New charity shop opens as people struggle to feed families

Salisbury Journal: Trussell Trust staff Lindsey Cooper, Chrissy McAuley and David McAuley withTesco Metro manager James Ryan at the newTrussell Trust shop opening Trussell Trust staff Lindsey Cooper, Chrissy McAuley and David McAuley withTesco Metro manager James Ryan at the newTrussell Trust shop opening

SALISBURY charity The Trussell Trust has launched a new charity shop to help combat the rising problem of food poverty in the city.

The store, in Catherine Street, will raise funds for the charity’s foodbanks and is the biggest clothing retail outlet the charity has launched so far.

Between April and September 2013 the Salisbury foodbank provided emergency food to 2,500 local people.

The charity fears that as the temperature drops this winter, more local people are likely to have to choose between heating and eating.

The shop, which opened on Monday, is the third Trussell Trust charity shop to open this year.

Alongside clothes and books, the shop includes children’s toys and clothes sections and a cosy book nook where customers can sit quietly and read. In addition to raising awareness of the Trussell Trust, the shop will provide volunteering opportunities for people struggling to secure long-term employment.

The Trussell Trust’s regional retail manager Christine McCauley said: “We are delighted to announce the opening of the new shop. Please help by popping in to visit us, donating stock, or volunteering. You’ll be greeted by lots of happy faces, and in doing so, can help stop people going hungry in the local community.”

The opening of the new shop comes as new research reveals that 30 per cent of people in the south west say they have skipped meals, gone without food to feed their families or relied on family and friends to provide food over the last year.

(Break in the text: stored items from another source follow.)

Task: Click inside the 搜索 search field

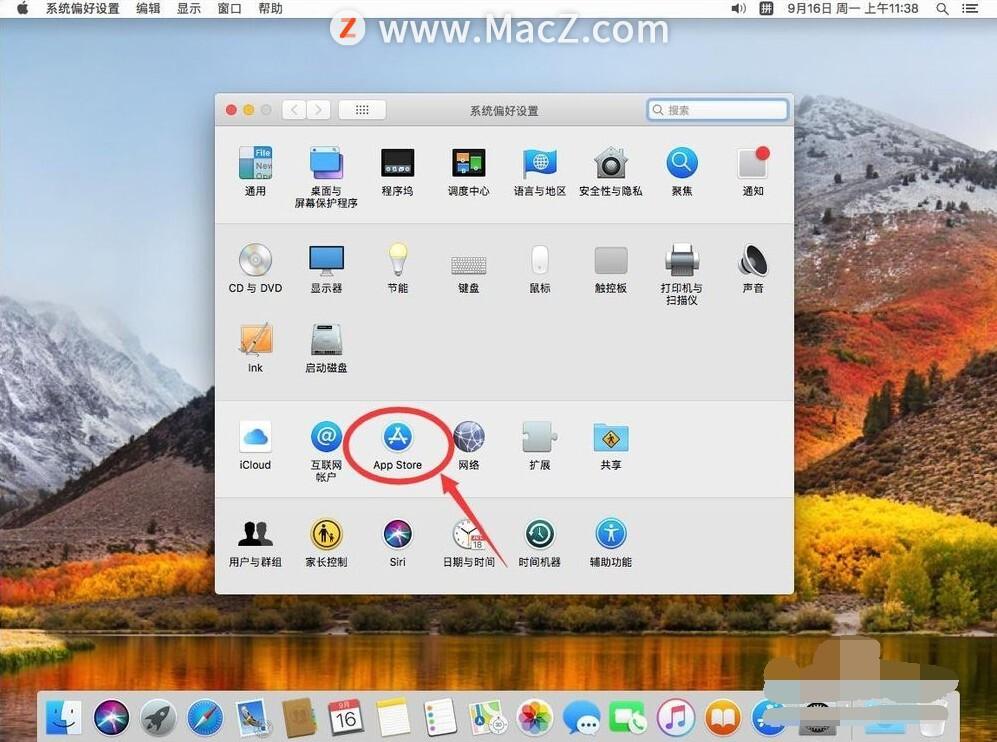Action: click(x=716, y=110)
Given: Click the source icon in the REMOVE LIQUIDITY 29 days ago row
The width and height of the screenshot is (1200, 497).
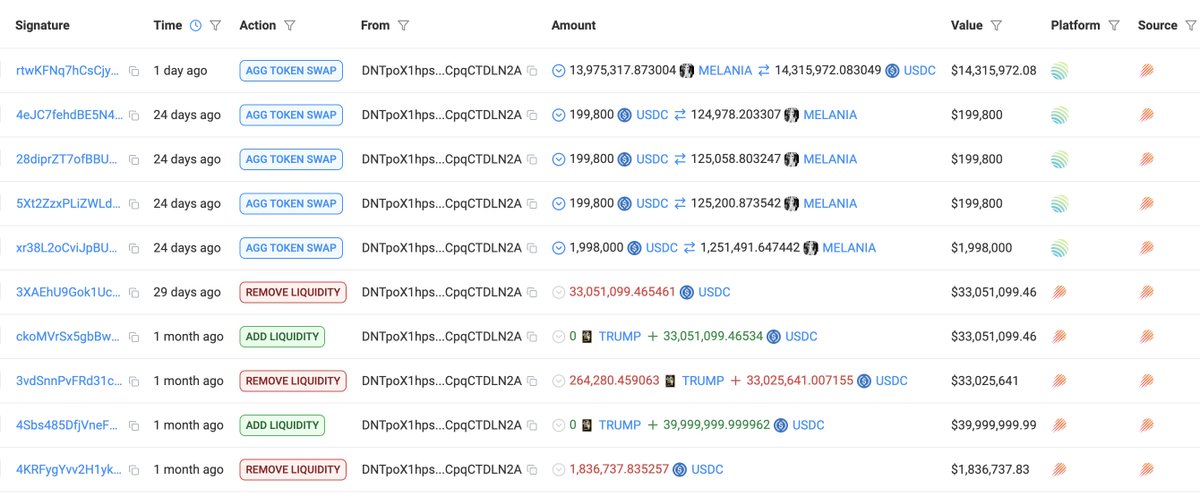Looking at the screenshot, I should pos(1146,293).
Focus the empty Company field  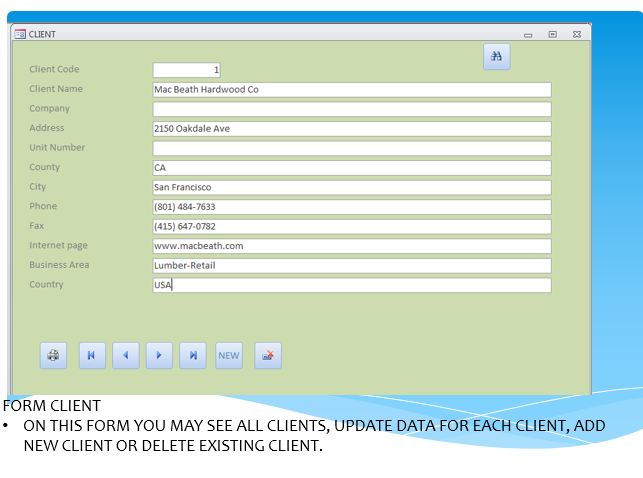tap(350, 109)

The research, carried out by the Trussell Trust, along with food redistribution charity FareShare and Tesco, showed 44 per cent of households in the region have seen their situation worsen over the last year, and more than a quarter say they have struggled to buy the same amount of healthy and nutritious food they did 12 months ago.

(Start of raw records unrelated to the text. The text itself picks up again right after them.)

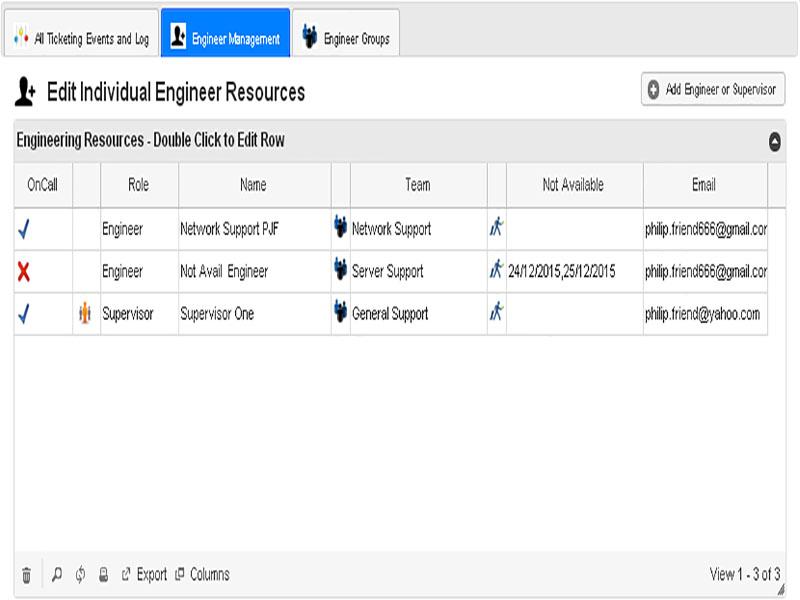Toggle the OnCall checkmark for Supervisor One

(x=24, y=314)
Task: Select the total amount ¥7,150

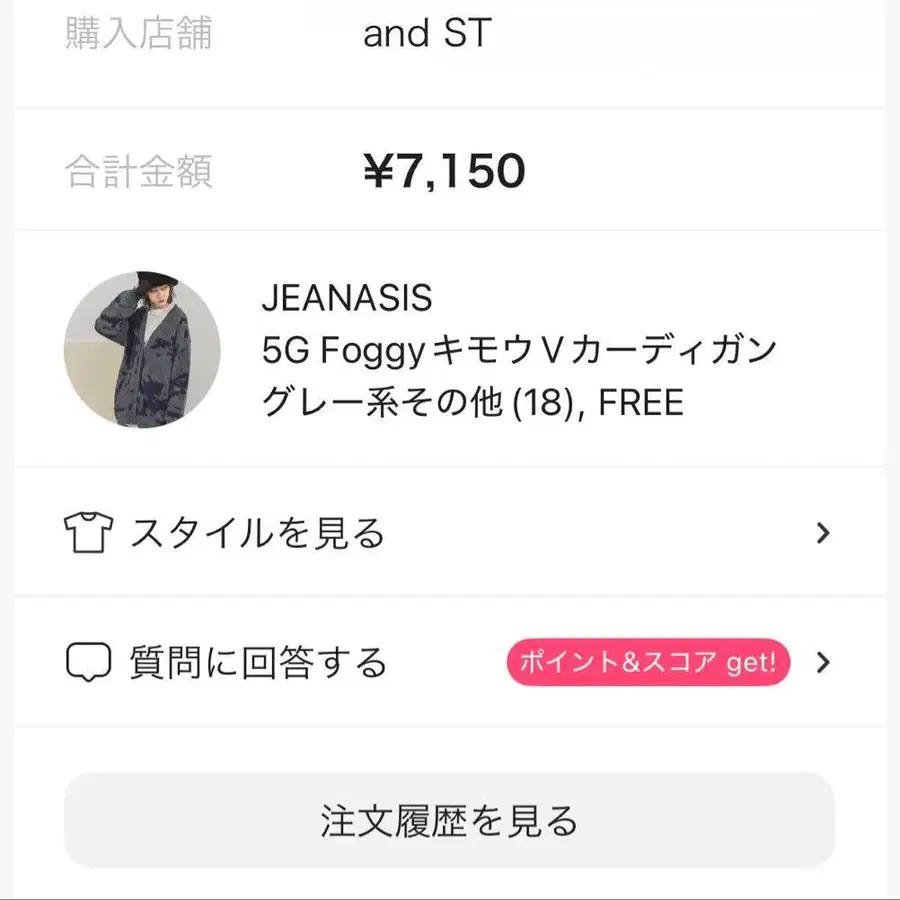Action: coord(443,170)
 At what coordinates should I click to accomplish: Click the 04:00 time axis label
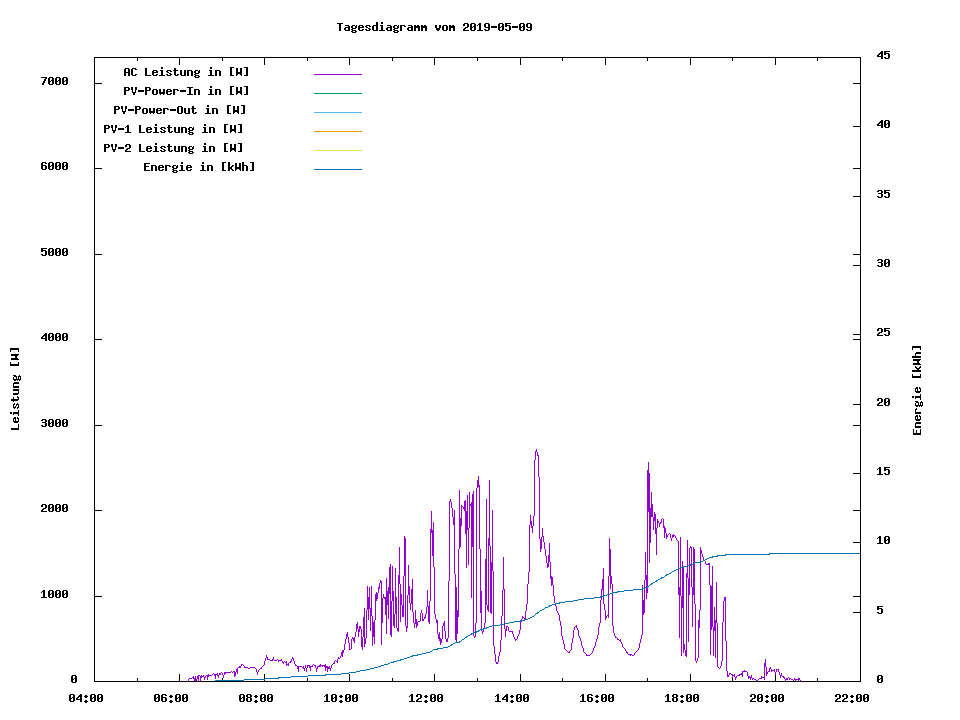click(x=86, y=698)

The three organisations carried out the research ahead of holding the Neighbourhood Food Collection, the biggest ever food collection in the UK on Friday and Saturday.

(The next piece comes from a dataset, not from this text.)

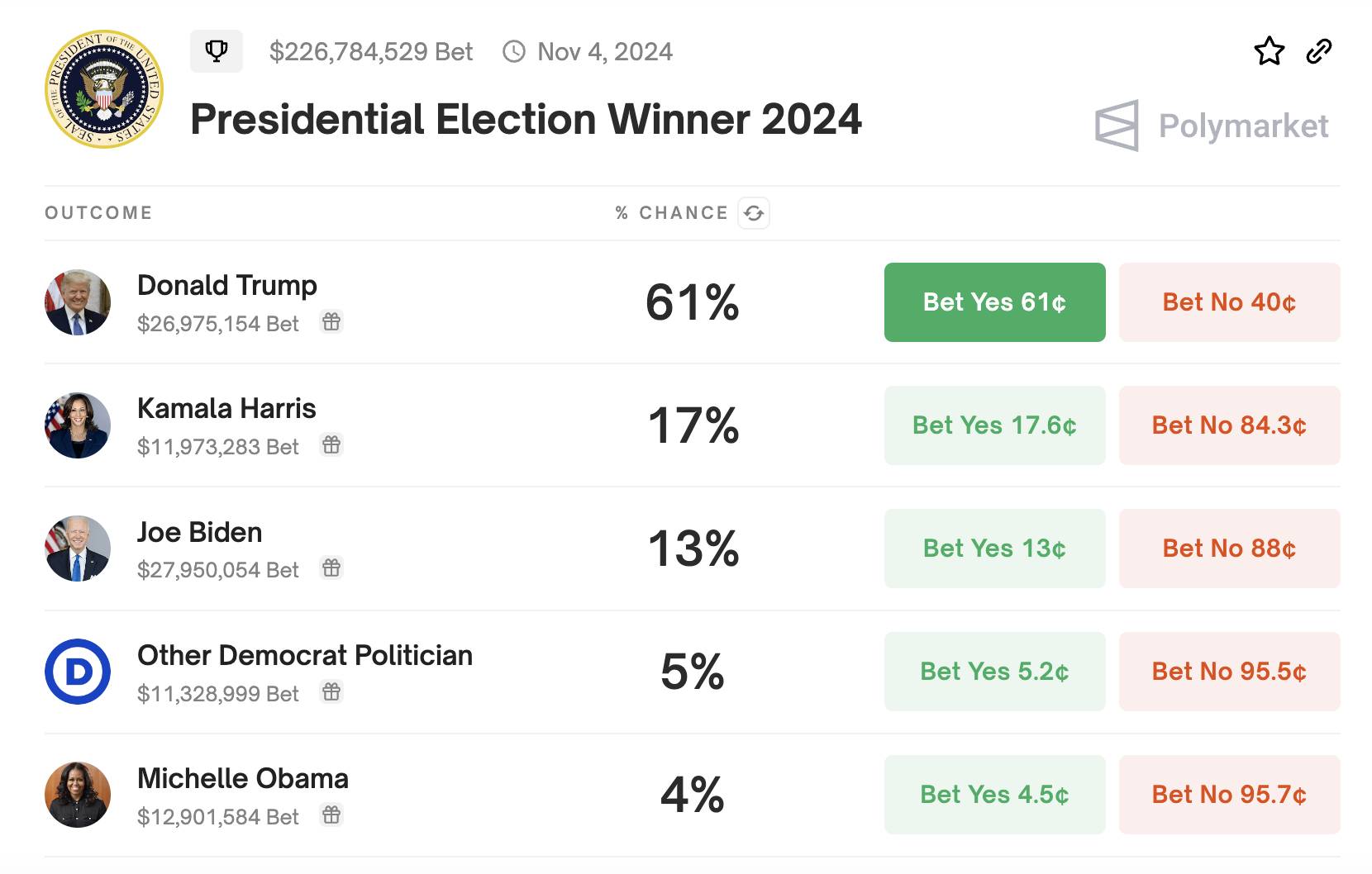Choose Bet No 84.3¢ for Harris

click(1229, 425)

Chris Mould, chief executive of the Trussell Trust, said: “The deeply distressing reality for Britain this Christmas is that thousands of families will struggle to put food on the table. Sixty thousand people are likely to receive emergency food from Trussell Trust foodbanks in the two weeks over Christmas alone, including 20,000 children.

“We’re already meeting parents who are choosing between eating and heating, and rising fuel prices mean this winter is looking bleak for people on the breadline.

“The generosity of Tesco shoppers at last weekend’s collection will be crucial in helping stop hunger this Christmas.”